The Dietary Science Foundation
Telephone:+46 70-750 22 16
269 39 Båstad
2021 included a milestone for the Dietary Science Foundation. For the first time the results of a study that we have contributed to were published. Here’s 2021 in review and some things we can look forward to during 2022.
Time to look at 2021 in review. First and foremost we’d like to thank everyone who has made a donation to the Dietary Science Foundation. During 2021 you have donated almost 140,000 euros to fund high-quality dietary research. This means that soon we’ll have raised the 400,000 euros we’re contributing to the study of diet for type 2 diabetes. Fantastic! Without you, our faithful donors, this study would never have existed. We’ll return to the study, but first a look in the rearview mirror.
We announced the best news of the year in March when the study of diet for fatty liver was published. Finally, we were able to see the results of research we had contributed to! And it was good news: the study showed that a strict LCHF diet and intermittent fasting (5:2) are both effective treatments for fatty liver. The amount of liver fat was halved in both groups and half of the participants were cured of the disease. In comparison, the control group that received traditional dietary advice reduced their fatty liver by only 16 percent and just 8 percent were cured of their disease.
The study’s results are of great import. Fatty liver is becoming more common and causes serious secondary diseases. This past spring Swedish researchers linked among other things fatty liver to a 17 times greater risk of liver cancer. It also increases the risk of getting type 2 diabetes and cardiovascular disease. That’s why effective treatments for fatty liver can extend lives.

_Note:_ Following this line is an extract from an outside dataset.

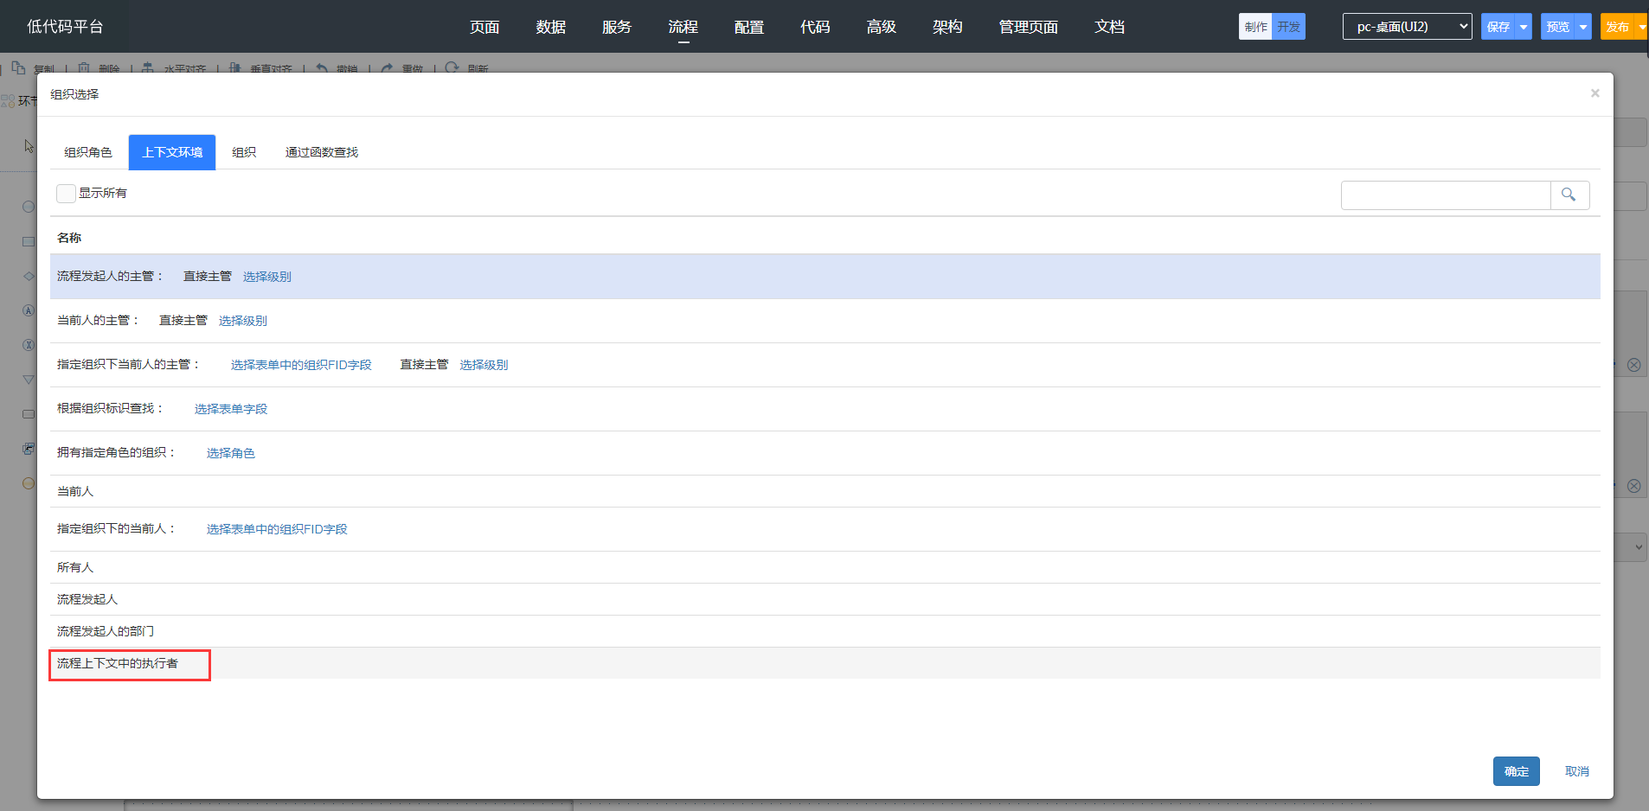Screen dimensions: 1649x811
Task: Click the 刷新 refresh icon
Action: pyautogui.click(x=452, y=67)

In the spring the Dietary Science Foundation started developing a digital platform to spread effective dietary treatments in healthcare. The goal is to give better and more long-term support to people who need to change their diets. Currently, they usually only get to meet with a dietician for about half an hour. They are then expected to change their diet themselves, and many fail.
The platform will include a database with recipes that are proven to help people improve their health. It will also have an educational module where those who need to change their diets can acquire the knowledge they need to be able to make the necessary changes.
This long-term project has occupied us during the year. We’ll launch the first version this spring. To start with, it will be used in the study of diet for type 2 diabetes that will begin after Christmas. The idea is that the platform will help us spread results from the different studies the Dietary Science Foundation has contributed to. Because next year the results of more studies will be published.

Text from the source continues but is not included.